Constitutional office in New Mexico

The secretary of state of New Mexico is a constitutional officer in the executive branch of government of the U.S. state of New Mexico. Twenty-six individuals have held the office of secretary of state since statehood. Since 1923, every elected New Mexican secretary of state has been a woman. The incumbent is Maggie Toulouse Oliver, a Democrat. Toulouse Oliver's election was forced early due to the resignation of former secretary of state Dianna Duran in October 2015, after criminal charges were filed by the Attorney General's Office alleging Duran converted campaign funds to personal gambling debt.

==Powers and duties==
The secretary of state is in effect the guarantor of the continuity and stability of good government in New Mexico, with his or her role extending to the enforcement of elections and government ethics laws, the certification, filing, and preservation of legislation, gubernatorial acts, and other instruments vital to the efficient operation of state government, and the registration and regulatory oversight of commerce and industry.
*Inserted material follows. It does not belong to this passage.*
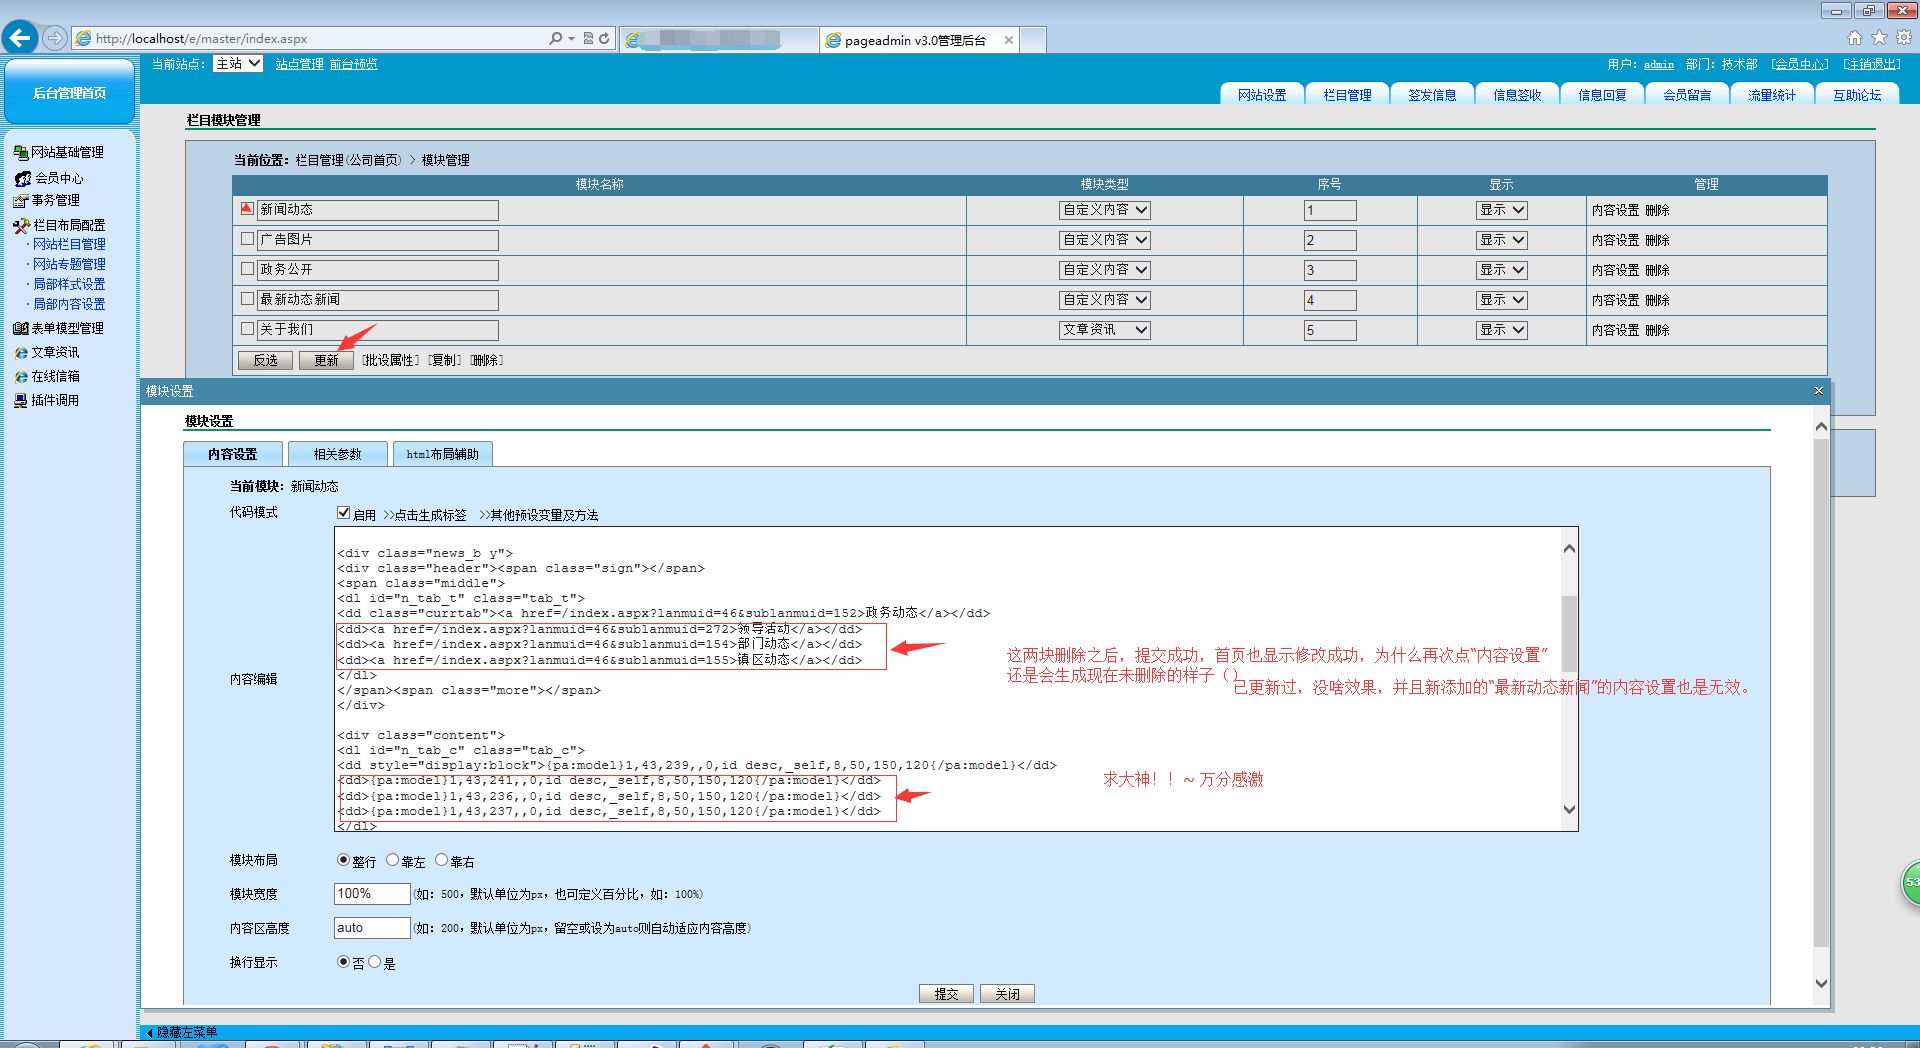Click the code editor scrollbar down arrow
Image resolution: width=1920 pixels, height=1048 pixels.
coord(1569,810)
===Elections administration===
The Bureau of Elections of the Office of the Secretary of State administers elections and enforces local, state, and federal election laws. The bureau's duties include training county clerks and voting machine technicians, maintaining the state's voter registration database, filing petitions of candidacy for candidates for public office, and administering the Native American Election Information Program, which is a special program to help improve voter registration and voter turnout among the Native American populations within the state.

===Campaign finance and lobbying regulation===
The Ethics Division of the Office of the Secretary of State regulates campaign finance and lobbying within the state, and provides campaign finance and lobbying compliance training to various parties involved in government.

===Commerce and industry===
The Business Services Division of the Office of the Secretary of State provides various administrative and business-related services to the people of New Mexico. This includes the formation of corporations, limited liability companies, general partnerships, limited partnerships, and limited liability partnerships, the registration of trademarks, and the indexing of security interests under the Uniform Commercial Code and the Food Security Act of 1985. The division is also responsible for licensing notaries public, issuing apostilles, and maintaining the office's computer systems, including the voter registration system managed by the Bureau of Elections.

===Miscellaneous functions===
The secretary of state is responsible for filing slip laws, preserving legislative journals, and publishing state agency administrative rules. The secretary also maintains records of referendum petitions, serves as registered agent for service of process on behalf of foreign corporations, and ensures that proposed amendments to the New Mexico Constitution are published in at least one newspaper in every county in the state for four consecutive weeks in both English and Spanish. Moreover, the secretary of state is second in the line of succession after the governor and the lieutenant governor. The secretary of state therefore steps in as acting governor whenever the governor and lieutenant governor are both absent from the state.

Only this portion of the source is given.